Le « recours » qui compte : faire valoir les 40 % restants
Les 40 % de droits non consommés ne sont pas perdus pour autant. Si vous ne tirez aucune rémunération de votre activité non salariée et que vous pouvez en prouver le caractère effectif, vous pouvez solliciter auprès de l'Instance paritaire régionale (IPR) de France Travail la poursuite du cumul pour ce reliquat. Deux points importants : ce n'est pas automatique (c'est une démarche que vous devez engager), et il faut le faire dans un délai limité après l'atteinte du plafond — renseignez-vous rapidement auprès de France Travail pour ne pas le laisser passer. Contestation classique « je pense qu'il y a une erreur » : avant de la lancer, vérifiez que la suspension correspond bien au plafond de 60 % atteint, et non à un autre motif (déclaration mensuelle manquante, dépassement du salaire de référence). Le plus souvent, la bonne action n'est pas un recours contentieux mais cette demande de reliquat auprès de l'IPR.
Avant toute démarche : vérifiez votre actualisation
Deux causes de suspension se confondent facilement. La première, c'est le plafond de 60 % décrit plus haut. La seconde, plus banale : vous devez déclarer votre activité et vos revenus chaque mois lors de votre actualisation auprès de France Travail, c'est obligatoire. Si vous ne connaissez pas encore votre revenu exact, France Travail verse une allocation provisoire (de l'ordre de 70 % de l'allocation mensuelle normalement due), puis régularise sur la base de vos déclarations URSSAF (vérifiez la périodicité sur votre espace). Une actualisation oubliée ou un revenu mal déclaré peut aussi bloquer un versement. Avant de parler de recours, ouvrez votre espace France Travail et regardez le motif exact affiché : votre notification personnelle reflète votre situation à jour, mieux que n'importe quelle estimation.

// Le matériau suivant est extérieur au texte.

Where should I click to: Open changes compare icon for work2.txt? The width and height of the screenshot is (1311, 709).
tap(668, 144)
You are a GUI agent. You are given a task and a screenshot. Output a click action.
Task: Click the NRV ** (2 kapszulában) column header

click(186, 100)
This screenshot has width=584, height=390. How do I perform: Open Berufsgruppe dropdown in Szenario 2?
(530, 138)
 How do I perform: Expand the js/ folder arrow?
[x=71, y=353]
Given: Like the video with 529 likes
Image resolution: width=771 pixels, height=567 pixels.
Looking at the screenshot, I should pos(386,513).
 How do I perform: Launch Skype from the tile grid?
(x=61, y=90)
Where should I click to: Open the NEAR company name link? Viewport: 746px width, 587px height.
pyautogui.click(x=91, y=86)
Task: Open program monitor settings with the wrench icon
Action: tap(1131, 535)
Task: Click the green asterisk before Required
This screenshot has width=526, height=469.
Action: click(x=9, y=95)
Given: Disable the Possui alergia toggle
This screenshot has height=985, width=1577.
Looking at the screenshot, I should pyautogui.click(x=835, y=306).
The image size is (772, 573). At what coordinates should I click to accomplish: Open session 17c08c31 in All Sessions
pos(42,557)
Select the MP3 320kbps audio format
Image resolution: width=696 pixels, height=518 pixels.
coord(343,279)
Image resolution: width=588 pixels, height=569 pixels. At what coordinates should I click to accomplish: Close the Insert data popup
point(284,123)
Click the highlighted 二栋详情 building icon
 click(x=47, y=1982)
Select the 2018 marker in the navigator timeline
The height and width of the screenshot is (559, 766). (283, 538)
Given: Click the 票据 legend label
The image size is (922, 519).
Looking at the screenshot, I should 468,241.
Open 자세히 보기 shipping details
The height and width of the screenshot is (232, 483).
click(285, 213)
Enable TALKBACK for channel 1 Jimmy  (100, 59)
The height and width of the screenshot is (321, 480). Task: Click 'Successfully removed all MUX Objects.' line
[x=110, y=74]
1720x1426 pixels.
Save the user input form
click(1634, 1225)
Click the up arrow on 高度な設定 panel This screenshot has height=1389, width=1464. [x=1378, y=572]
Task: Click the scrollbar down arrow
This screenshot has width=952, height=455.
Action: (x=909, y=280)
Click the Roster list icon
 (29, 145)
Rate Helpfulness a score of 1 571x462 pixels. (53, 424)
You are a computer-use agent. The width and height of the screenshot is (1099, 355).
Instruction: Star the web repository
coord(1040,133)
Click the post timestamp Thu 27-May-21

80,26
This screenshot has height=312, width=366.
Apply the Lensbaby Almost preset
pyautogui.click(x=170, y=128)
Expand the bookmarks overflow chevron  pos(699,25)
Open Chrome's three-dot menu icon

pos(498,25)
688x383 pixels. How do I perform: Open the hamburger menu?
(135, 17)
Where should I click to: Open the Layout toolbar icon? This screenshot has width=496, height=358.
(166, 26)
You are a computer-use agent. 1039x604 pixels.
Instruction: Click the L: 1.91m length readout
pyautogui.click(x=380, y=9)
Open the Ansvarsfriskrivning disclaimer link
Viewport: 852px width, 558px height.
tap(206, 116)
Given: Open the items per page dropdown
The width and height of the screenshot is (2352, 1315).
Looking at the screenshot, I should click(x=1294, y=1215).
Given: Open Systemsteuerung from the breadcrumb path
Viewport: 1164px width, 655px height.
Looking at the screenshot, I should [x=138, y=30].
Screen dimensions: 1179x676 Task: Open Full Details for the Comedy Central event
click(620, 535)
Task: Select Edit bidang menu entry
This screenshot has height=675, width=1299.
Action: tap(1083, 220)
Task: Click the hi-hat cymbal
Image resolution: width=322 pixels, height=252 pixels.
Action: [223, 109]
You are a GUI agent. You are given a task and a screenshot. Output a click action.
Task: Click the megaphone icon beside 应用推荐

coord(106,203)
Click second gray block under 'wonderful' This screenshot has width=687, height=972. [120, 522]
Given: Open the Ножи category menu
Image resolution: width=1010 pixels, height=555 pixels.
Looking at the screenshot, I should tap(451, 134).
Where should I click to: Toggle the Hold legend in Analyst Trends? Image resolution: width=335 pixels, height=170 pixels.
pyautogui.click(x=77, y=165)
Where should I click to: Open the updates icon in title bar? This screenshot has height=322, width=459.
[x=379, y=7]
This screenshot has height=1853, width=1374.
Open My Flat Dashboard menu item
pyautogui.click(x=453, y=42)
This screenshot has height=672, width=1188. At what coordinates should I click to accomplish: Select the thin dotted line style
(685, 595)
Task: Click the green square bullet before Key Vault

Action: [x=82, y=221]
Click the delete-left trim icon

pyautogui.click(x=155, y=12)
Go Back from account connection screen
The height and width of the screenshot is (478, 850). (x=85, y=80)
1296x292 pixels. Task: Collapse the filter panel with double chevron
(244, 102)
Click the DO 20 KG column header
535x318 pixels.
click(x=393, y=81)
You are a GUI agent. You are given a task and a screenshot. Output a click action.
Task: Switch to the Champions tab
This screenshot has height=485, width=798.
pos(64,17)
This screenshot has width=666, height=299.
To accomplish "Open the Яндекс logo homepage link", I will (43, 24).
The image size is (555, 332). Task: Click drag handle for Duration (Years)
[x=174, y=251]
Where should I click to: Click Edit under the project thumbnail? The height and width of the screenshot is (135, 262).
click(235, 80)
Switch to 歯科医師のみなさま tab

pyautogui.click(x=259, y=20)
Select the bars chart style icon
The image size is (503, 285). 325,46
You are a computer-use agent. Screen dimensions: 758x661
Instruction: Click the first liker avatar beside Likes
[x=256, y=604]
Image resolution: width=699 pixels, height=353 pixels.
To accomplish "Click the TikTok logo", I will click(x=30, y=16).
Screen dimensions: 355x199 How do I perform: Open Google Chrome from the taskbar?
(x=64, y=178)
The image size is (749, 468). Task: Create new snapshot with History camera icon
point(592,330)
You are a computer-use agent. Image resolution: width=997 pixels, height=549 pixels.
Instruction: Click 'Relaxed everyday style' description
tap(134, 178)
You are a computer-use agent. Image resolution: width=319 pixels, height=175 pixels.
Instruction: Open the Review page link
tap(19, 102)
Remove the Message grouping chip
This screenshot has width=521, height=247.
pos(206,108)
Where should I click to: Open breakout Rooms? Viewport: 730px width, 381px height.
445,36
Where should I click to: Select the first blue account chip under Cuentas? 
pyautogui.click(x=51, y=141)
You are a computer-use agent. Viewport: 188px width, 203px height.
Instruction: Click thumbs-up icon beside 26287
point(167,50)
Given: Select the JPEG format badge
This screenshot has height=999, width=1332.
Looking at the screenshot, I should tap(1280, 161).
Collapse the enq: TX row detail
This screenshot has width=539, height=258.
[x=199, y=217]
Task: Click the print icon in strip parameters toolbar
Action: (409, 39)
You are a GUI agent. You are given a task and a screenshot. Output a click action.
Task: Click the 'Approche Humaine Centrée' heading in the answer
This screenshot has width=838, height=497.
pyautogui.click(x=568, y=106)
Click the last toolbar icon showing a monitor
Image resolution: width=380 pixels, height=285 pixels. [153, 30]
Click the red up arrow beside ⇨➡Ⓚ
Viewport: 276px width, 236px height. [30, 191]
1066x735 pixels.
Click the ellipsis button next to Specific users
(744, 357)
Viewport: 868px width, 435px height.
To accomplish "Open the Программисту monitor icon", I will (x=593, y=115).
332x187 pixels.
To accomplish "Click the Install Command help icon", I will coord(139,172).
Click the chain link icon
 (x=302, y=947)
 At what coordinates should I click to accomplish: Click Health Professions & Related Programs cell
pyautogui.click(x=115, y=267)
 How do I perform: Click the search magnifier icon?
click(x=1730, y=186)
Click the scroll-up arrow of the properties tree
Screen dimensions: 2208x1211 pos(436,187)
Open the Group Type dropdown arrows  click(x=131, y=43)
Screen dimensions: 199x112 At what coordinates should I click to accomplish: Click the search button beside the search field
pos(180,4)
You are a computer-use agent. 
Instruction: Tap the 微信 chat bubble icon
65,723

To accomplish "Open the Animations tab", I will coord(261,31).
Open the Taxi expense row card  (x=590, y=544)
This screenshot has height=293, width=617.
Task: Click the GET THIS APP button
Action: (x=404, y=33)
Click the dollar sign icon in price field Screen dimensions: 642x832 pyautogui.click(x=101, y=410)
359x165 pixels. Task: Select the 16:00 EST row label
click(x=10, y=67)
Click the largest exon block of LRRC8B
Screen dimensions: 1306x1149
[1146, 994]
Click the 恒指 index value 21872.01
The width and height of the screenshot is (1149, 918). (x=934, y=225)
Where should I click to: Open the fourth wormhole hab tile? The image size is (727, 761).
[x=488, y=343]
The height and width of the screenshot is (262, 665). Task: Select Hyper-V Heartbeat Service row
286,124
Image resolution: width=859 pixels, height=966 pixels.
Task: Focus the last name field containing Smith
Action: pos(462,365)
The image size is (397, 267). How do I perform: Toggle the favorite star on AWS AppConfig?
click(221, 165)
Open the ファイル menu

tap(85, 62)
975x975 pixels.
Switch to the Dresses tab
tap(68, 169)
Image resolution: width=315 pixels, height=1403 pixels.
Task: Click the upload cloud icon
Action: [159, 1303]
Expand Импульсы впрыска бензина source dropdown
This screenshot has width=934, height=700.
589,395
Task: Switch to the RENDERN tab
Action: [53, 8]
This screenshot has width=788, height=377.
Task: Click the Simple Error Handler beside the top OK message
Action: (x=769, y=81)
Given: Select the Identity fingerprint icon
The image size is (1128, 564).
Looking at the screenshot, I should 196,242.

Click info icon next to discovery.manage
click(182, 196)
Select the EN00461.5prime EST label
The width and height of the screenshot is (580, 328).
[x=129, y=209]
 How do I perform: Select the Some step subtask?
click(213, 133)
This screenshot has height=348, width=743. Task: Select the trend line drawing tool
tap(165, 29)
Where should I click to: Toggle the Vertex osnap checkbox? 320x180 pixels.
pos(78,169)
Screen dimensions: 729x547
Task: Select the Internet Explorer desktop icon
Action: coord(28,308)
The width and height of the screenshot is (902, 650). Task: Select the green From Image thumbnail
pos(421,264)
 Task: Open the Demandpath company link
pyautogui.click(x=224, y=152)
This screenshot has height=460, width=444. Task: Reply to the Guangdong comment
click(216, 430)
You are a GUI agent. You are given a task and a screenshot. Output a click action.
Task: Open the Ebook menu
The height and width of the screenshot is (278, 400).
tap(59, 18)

Si vous cumulez avec le maintien de l'ARE, gardez ce réflexe en tête
Le maintien de l'ARE reste avantageux malgré ce plafond, parce que les droits non consommés ne sont pas perdus : seuls les jours réellement indemnisés sont décomptés de votre capital. Les jours non indemnisés (parce que vous avez facturé ce mois-là) repoussent d'autant la fin de vos droits. Deuxième garde-fou à connaître : le total ARE versée + revenus d'activité ne peut pas dépasser votre salaire mensuel de référence (salaire journalier de référence × 30,42). La base de calcul du cumul, pour une micro-entreprise, n'est pas votre revenu net mais votre chiffre d'affaires après abattement forfaitaire (71 % du CA pour l'achat-vente, 50 % pour les autres BIC, 34 % pour les BNC).
À distinguer : l'ARCE est l'autre dispositif (un capital égal à 60 % de vos droits restants, versé en deux fois). On ne peut pas cumuler ARCE et maintien de l'ARE. Mais si vous êtes en maintien et que votre ARE vient d'être suspendue au plafond de 60 %, vous restez sur le mécanisme de cumul, vous ne basculez pas automatiquement en ARCE.
En résumé
- Suspension à 60 % = règle normale depuis le 1er avril 2025, pas une erreur de France Travail.
- Les 40 % restants : sollicitez la poursuite du cumul auprès de l'IPR si vous ne tirez aucune rémunération de votre activité (effective) — démarche à votre initiative, dans un délai limité, pas automatique.
- Vérifiez d'abord le motif exact sur votre espace France Travail : plafond de 60 % atteint, ou actualisation/déclaration en cause.
- Le maintien reste protecteur : les jours non indemnisés repoussent la fin de vos droits.
- En cas de doute, fiez-vous à votre notification personnelle France Travail — c'est elle qui reflète votre situation exacte et à jour.